» **What needs to be done**: Continue the passage on John Prescott's death from the point where it stops.

» **Given text**:

● ● ● ● ● ● ●

The death of Labour’s former Deputy Prime Minister John Prescott at the age of 86 also marks the passing of the old Labour party.
Prescott was a bruiser both in the physical and the political sense. He was unashamedly working class, contemptuous of the effete intellectuals who had taken over Labour, and ready to hit out at the party’s enemies with both fists and tongue.
Prescott will be most remembered for the moment during the 2001 general election campaign when his left hook connected with the jaw of a 29-year-old protester, Craig Evans, who had thrown an egg at him as Prescott arrived at an election meeting at Rhyl in his native Wales.
Evans was not seriously hurt, and the then-Prime Minister Tony Blair laughed off the incident as ‘John being John’. But Prescott’s gut reaction was perhaps a symbolic watershed moment in the transformation of Labour from being the organised arm of the working-class trade union movement to the middle-class party of white-collar public service employees we all know today.

● ● ● ● ● ● ●

» **Supplied data**:

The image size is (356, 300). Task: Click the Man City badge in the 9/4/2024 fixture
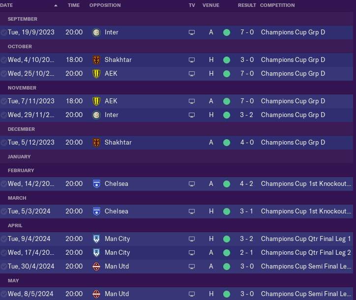click(x=96, y=239)
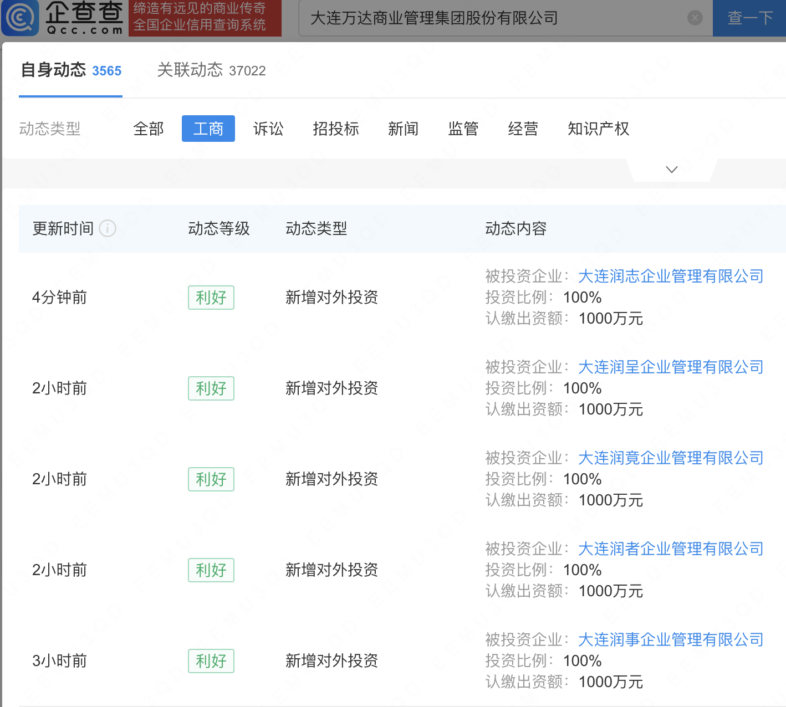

● ● ● ● ● ● ●

» **Written answer**:
Prescott, who was born in Prestatyn in 1938 to a solidly working class Labour family (his railwayman father Bert was a Labour councillor) emerged from the National Union of Seamen after his early career in the Merchant Navy. A militant member of the union’s executive committee, Prescott and his comrades were denounced by Labour Prime Minister Harold Wilson during the Seamen’s strike of 1966 as ‘a tightly knit group of politically motivated men’ who were being manipulated by communists.
Earlier in his ocean-going career, Prescott had demonstrated his pugilistic skills when he won a boxing tournament on board a Cunard liner cruising to New Zealand. Ironically, the prize for the contest – two bottles of beer and two hours’ overtime – was presented to Prescott by the former Tory Prime Minister Sir Anthony Eden, who was convalescing on board the ship after the Suez crisis.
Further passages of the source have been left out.